風に追われて来て、真正面《まとも》にこの村の岬《みさき》へ吹きつけられ、岩の上に打ちあげられて、そこに難破するのではなかろうかと為吉は自分で作った恐怖におそわれるのでした。漫々として浪一つ立たない静かな海も、どこかその底の底には、恐ろしい大怪物がひそんでいて、今にも荒れ出して、天地を震撼《しんかん》させそうに思われました。耳をすますと遠い遠い海のかなたが、深い深い海の底に、轟々《ごうごう》と鳴り響いているような気がするのでした。

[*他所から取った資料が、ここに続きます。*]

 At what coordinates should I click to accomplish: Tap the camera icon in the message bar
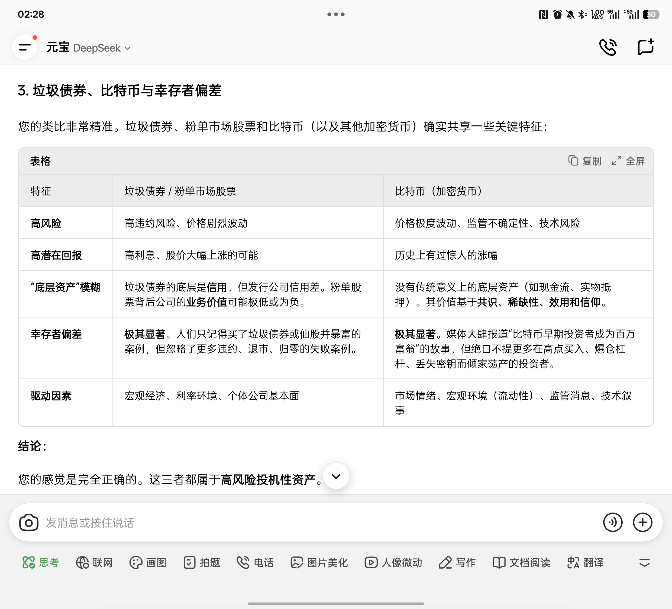point(29,522)
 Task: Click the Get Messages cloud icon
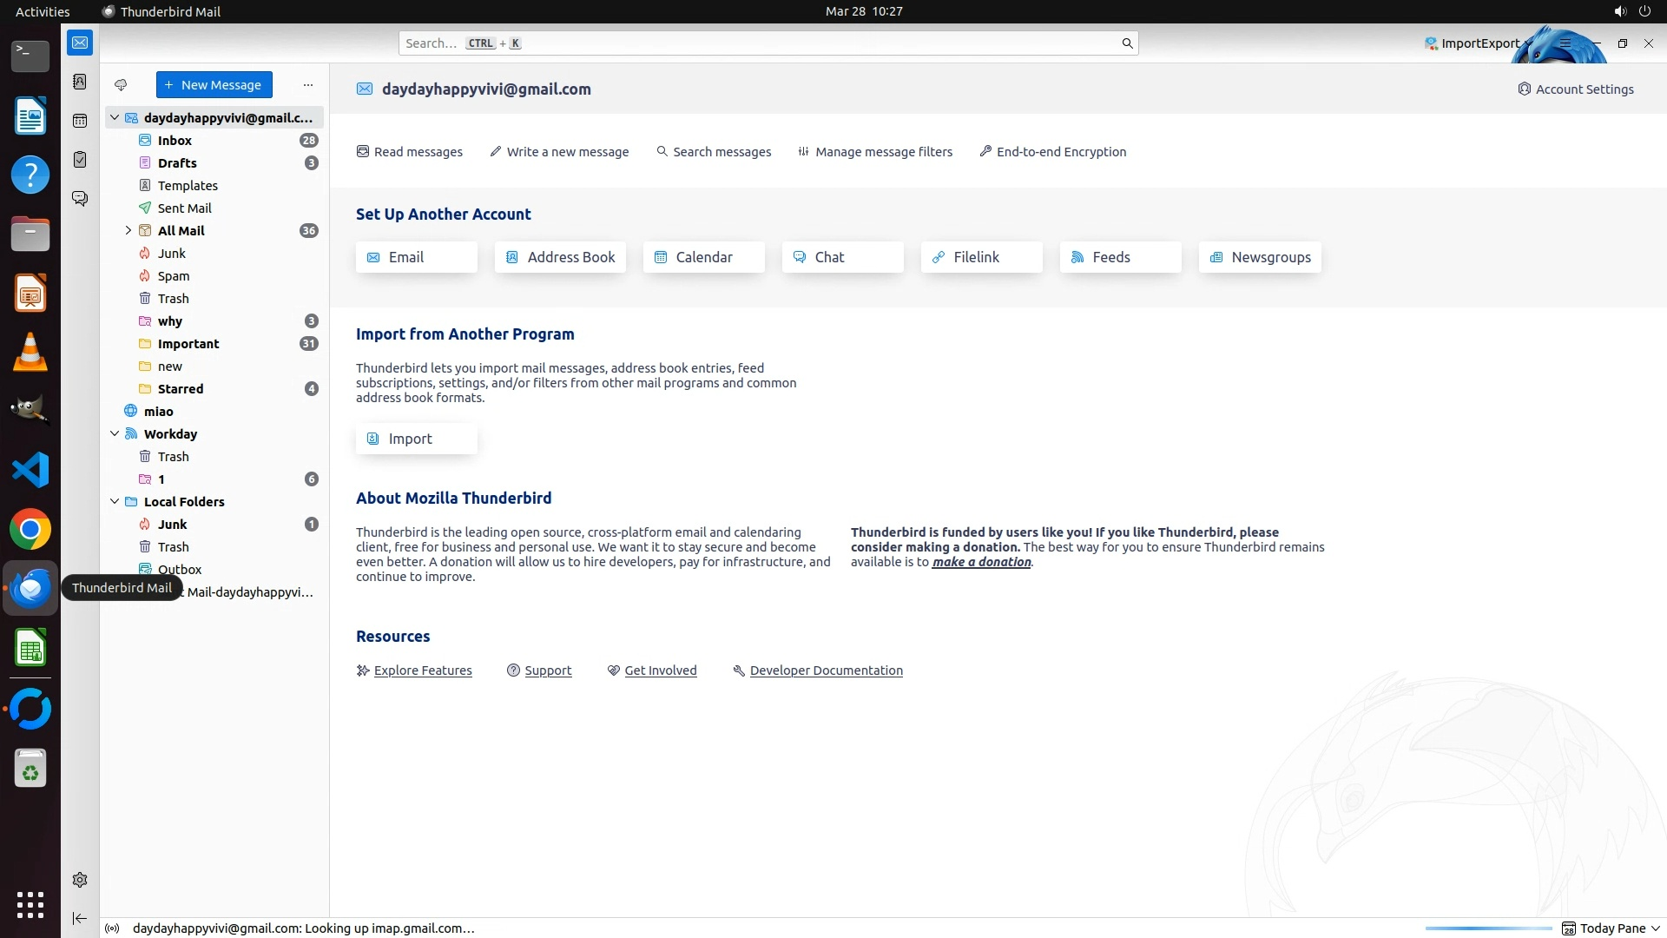click(x=121, y=85)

 ふと対岸の福浦岬の上にあたって、むくむくと灰色の古綿のような雲が上《のぼ》って来たのを見とめた時、為吉は、「南東風《くだり》だ!」と思わず叫びました。ぬらっとして、油をまいたような平《たいら》かな海面がくずれて、一体に動揺を始めたようでした。入江の出口から右の方に長く続いている小《こ》が崎《さき》の端《はし》が突き出ている、その先きの小島に波が白く砕け始めるようになって来ました。鴎《かもめ》が七八羽、いつの間にか飛んで来て、岬の端に啼《な》きながら群れ飛んでいました。ずっと沖の方が黝《くろず》んで来ました。生温《なまぬる》い風が一陣さっと為吉の顔をなでました。

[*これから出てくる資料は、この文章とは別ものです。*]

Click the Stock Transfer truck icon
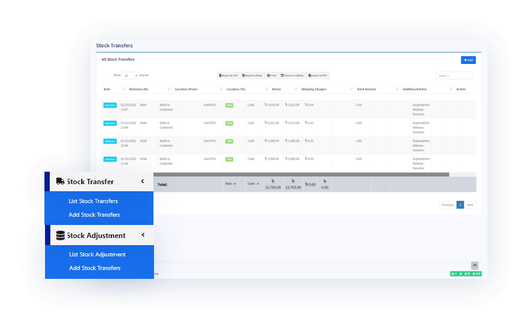 pos(60,182)
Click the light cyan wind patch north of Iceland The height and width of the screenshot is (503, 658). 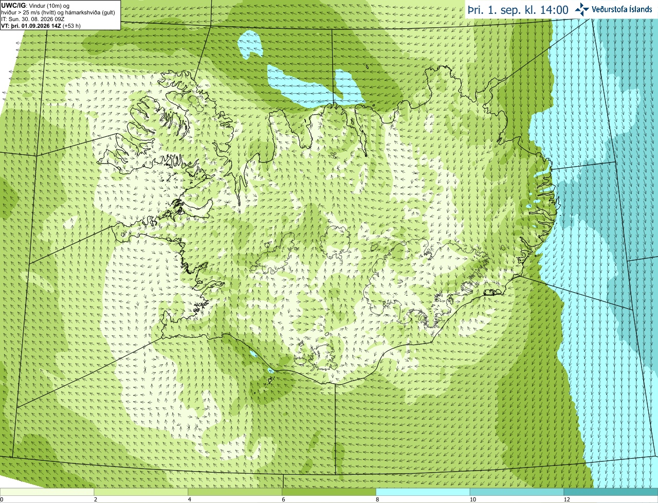(314, 85)
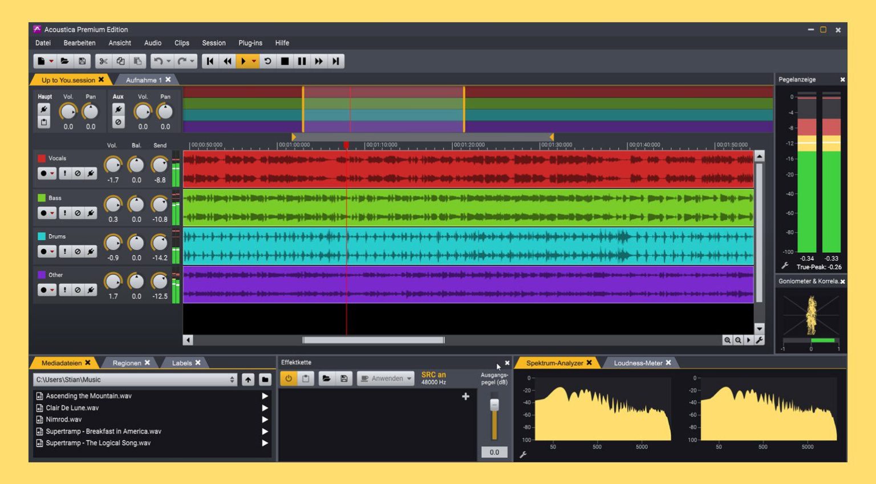876x484 pixels.
Task: Click the save floppy disk toolbar icon
Action: tap(82, 61)
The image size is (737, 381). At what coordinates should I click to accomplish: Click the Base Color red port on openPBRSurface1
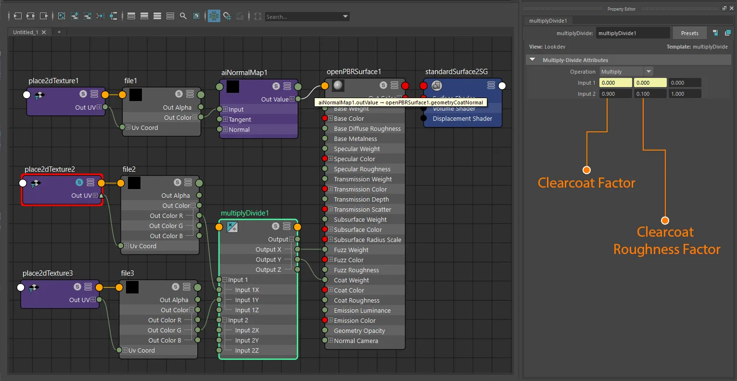point(325,118)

 一心に沖を見ていた為吉は、ふと心づいてあたりを見廻《みまわ》しました。浜には矢張《やは》り誰もいませんでした。何の物音もなく、村全体は、深い昼寝の夢にふけっているようでした。鳶《とび》が一羽ものものしげに低く浜の方に翔《かけ》っていました。

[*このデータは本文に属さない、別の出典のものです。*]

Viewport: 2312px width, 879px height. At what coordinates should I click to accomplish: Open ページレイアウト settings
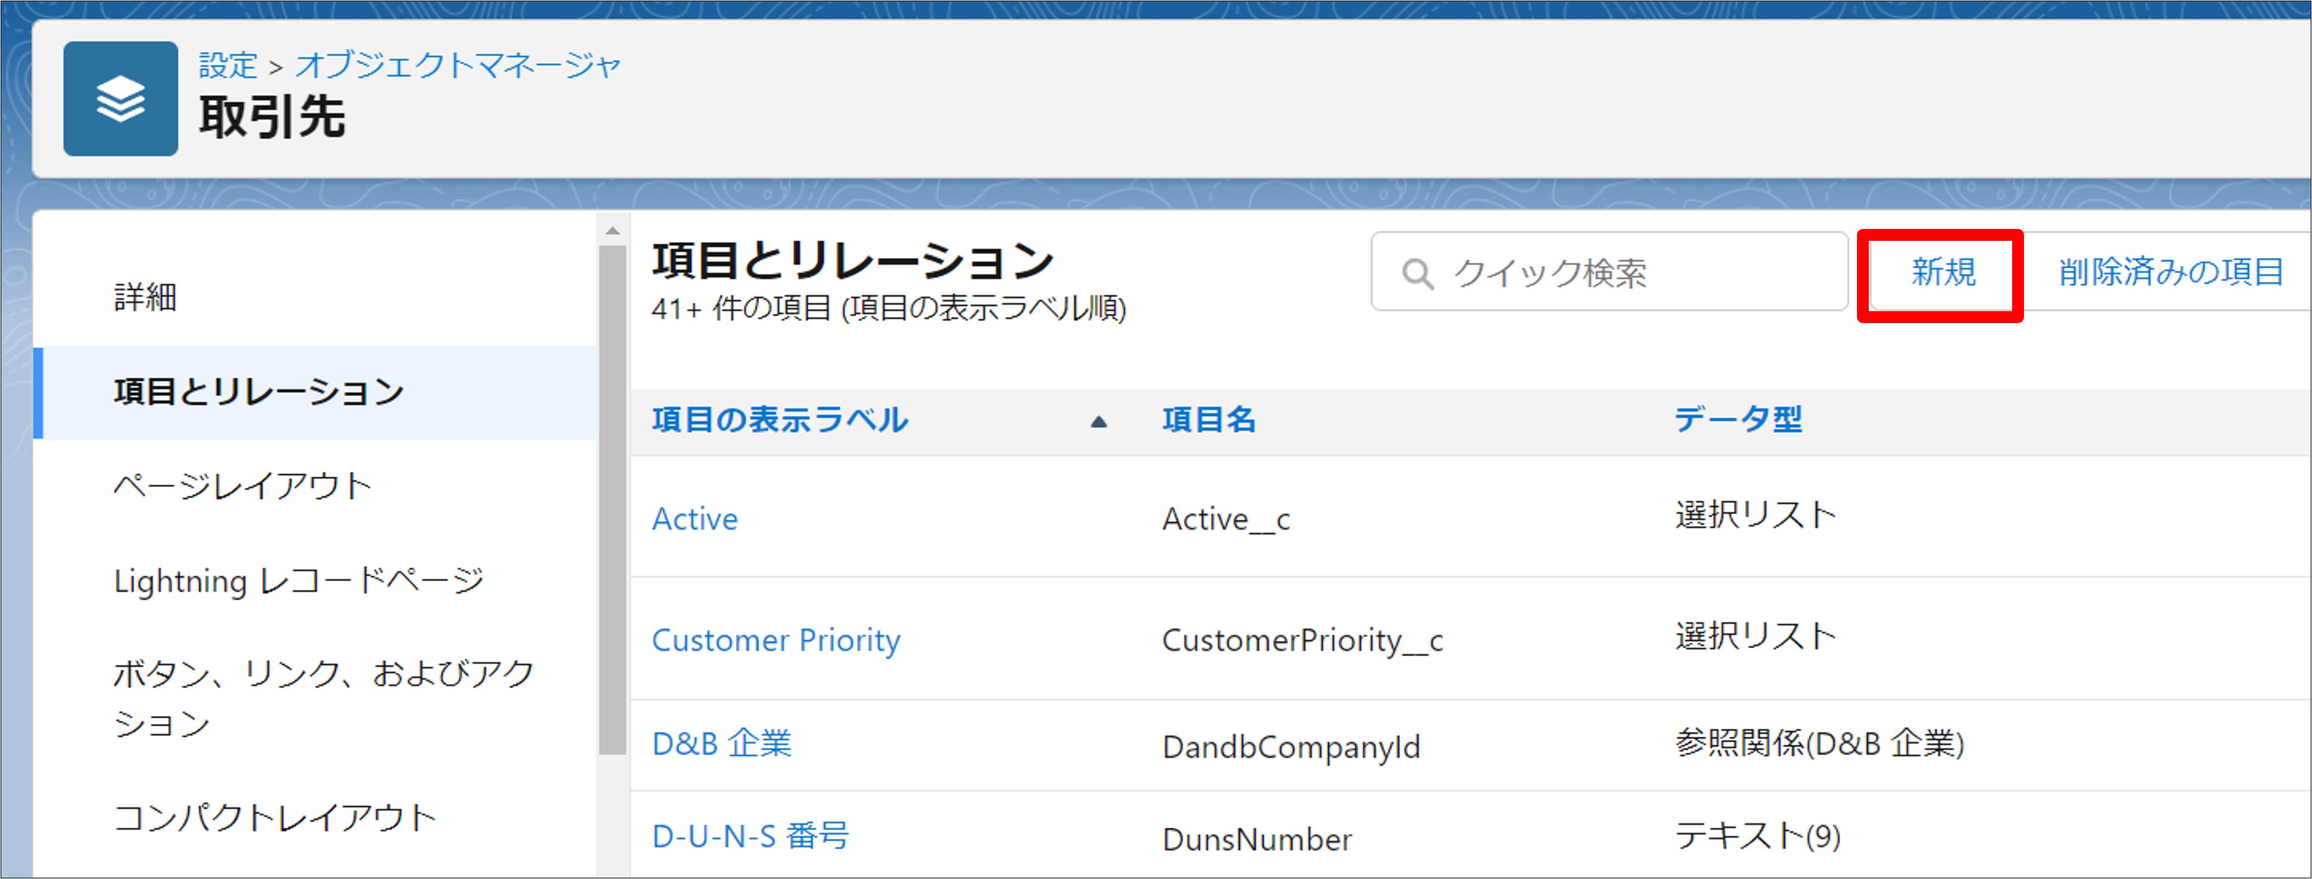pos(242,485)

 為吉はまた沖を眺めました。白山は益々《ますます》はっきりして来ました。さっきの白帆が大分《だいぶ》大きくなって、しまき[#「しまき」に傍点]が沖の方からだんだんこちらに近づいて来ました。あのしまき[#「しまき」に傍点]がこの海岸に達すると、もう本物の南東風《くだり》だ、もう、それも十分《じっぷん》と間《ま》がない、――白山、南東風《くだり》、難破船、溺死《できし》――、こういう考《かんがえ》がごっちゃになって為吉の頭の中を往来しました。誰か死ぬというような思《おもい》が、ひらめくように起りました。胸が何物かに引きしめられて、息苦しいような気さえして来ました。何を思う余裕もなく、為吉は刻一刻に荒れて来そうに思われる海の上を見つめていました。自分が今どんなところにいるかということも忘れてしまっていました。